Good fishing and hunting and hope it's not raining where you are.
I'm feeling like a rainmaker this year. I even missed the 5 day mini-heat wave in Juneau in June.

Oh. And one last question that defines why many of SEAS members come south to fish Puget Sound in the fall. Where else in North America can you find salmon available to harvest between Alaska Day and Thanksgiving.

Only in Puget Sound.


Thursday, October 12, 2006


Well it's UFA week again. Dropped the boat off at 630 am yesterday to get ready for Hood Canal chums and flew in for the UFA semiannual meeting.

Although my UFA duties as chairman certainly clear out a larger circle than just my SEAS duties, it has been SEAS belief for decades now that UFA is an integral organization. We need UFA to deal with statewide issues, board of fish, adfg funding, subsistence, marketing, choosing a fish-friendly governor, and all of the important core issues that affect SEAS that we can join with other likeminded groups across the state.

The atmosphere here in Anchorage is electric. UFA will endorse for Governor tomorrow- those of you who know us easily will know whom that is - and the buzz surrounding her and the 2 other exceptional gubernatorial candidates and their running mates is phenomenal.

We have another new group and rep at UFA, Linda Kozak of Kodiak. She will be a very valuable asset to the group as she brings a ton of experience in the council process. Certainly not everyone shares that perspective at UFA and I wouldn't expect them to. Likewise, being from Kodiak, she is likely to be predisposed to disliking yours truly but that will change in time as it always does at UFA.

Meaning either she will really, really like me in a couple of years or really really hate me.

Never seems to land on lukewarm for anyone.

Next annual meeting for both SEAS and UFA is JANUARY IN JUNEAU.
Come if you'd like if you are a UFA member. We'll figure out a place to put you up.

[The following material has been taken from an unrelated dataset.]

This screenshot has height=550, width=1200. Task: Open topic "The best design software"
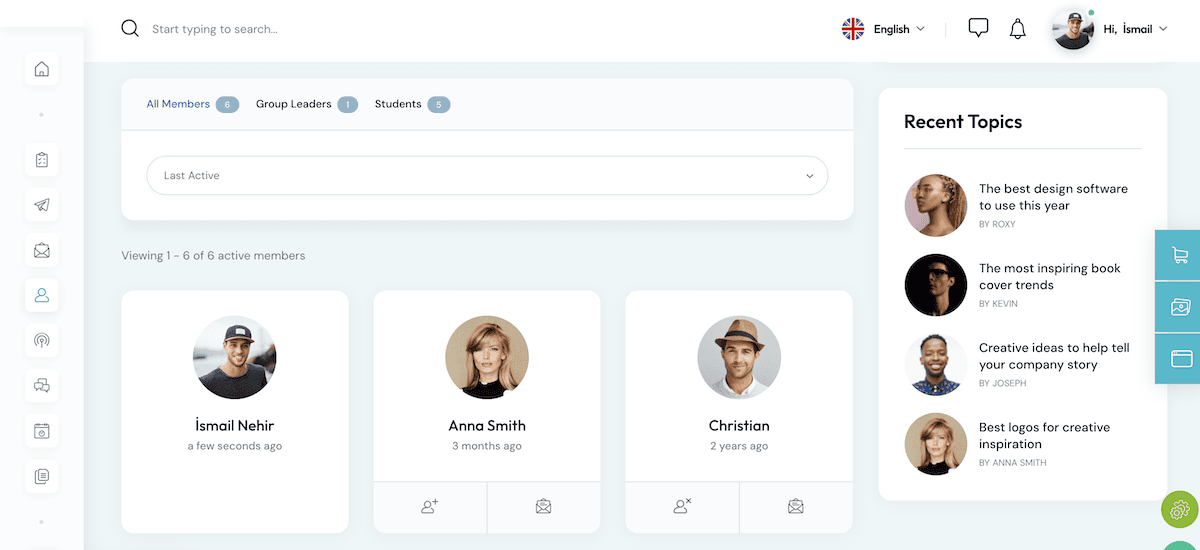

Thanks to those of you SEAS members who are also UFA members. YOU are the best represented group in terms of total numbers at UFA. Keep up the good work and keep writing the $150 check to promote and protect the commercial fishing interests of your neighbors in Cordova, Kenai, Sand Point, Kodiak, etc.. as well as your fellow fishermen from SE.

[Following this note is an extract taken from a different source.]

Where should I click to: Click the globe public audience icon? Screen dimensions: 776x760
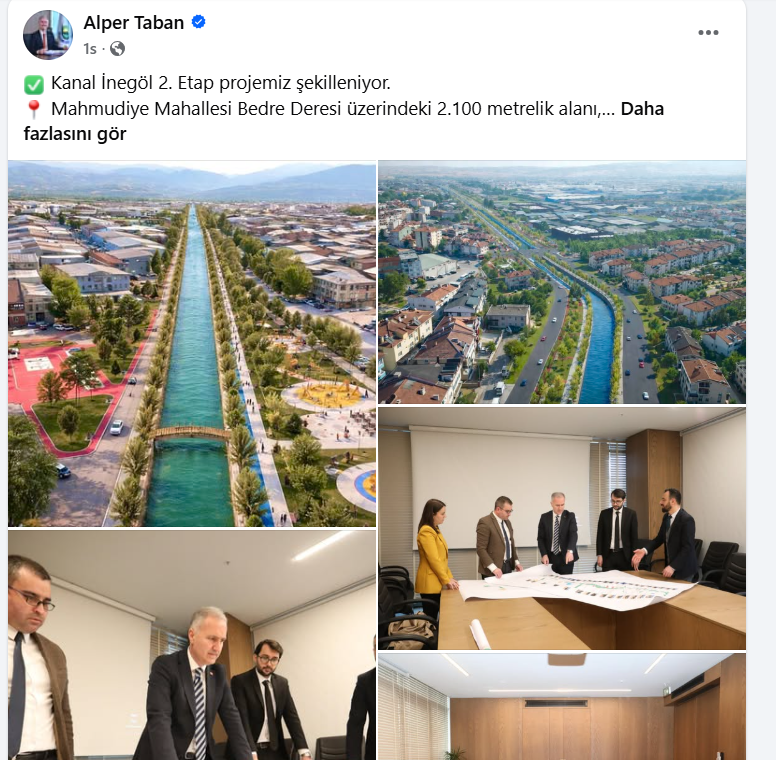click(x=117, y=48)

Keep the faith. And remember, don't believe anything you read on the internet unless you read it here


Tuesday, October 10, 2006


The subsistence issue is boiling again.

Seems the US Forest Service's chief scientist for the northern SE region, Mr. Ben Van Allen, is insisting upon managing upper Chatham Straits for us. -- Managing used loosely here to mean-- shut down.... Oh. And if you like to fish MacNauti (sp) by the Sitka airport-- forget it.

The precedence is hardly a surprise, since the SE RAC has been in the forefront of pushing for Federal takeover of state management ability.

So folks. One more big one to add to the list this winter.

Look for the results and news of the SE Regional Advisory Council from Sitka later this week. The meeting is the 11th through the 13th, Wed. through Friday.... I'd imagine it's at the Centennial Hall if any of you from Sitka can make it.

SEAS believes that the Federal interpretation of "need" based management is seriously flawed.
And the United States Forest Service has no track record of managing salmon fisheries. Alaska should not be the experimentation grounds.

Fisheries can only be managed by one entity-- the STATE. And any fishery that is managed upon a constituent's needs rather than based upon the very best available science is doomed to extinction.

Be certain to alert your local city council members, state senator and representative-- Bert Stedman, Kim Elton, Beth Kertulla, Bill Thomas, Peggy Wilson, and Albert Kookesh.

good day and thanks to those of you whom have responded positively and constructively both emails and in person throughout Southeast.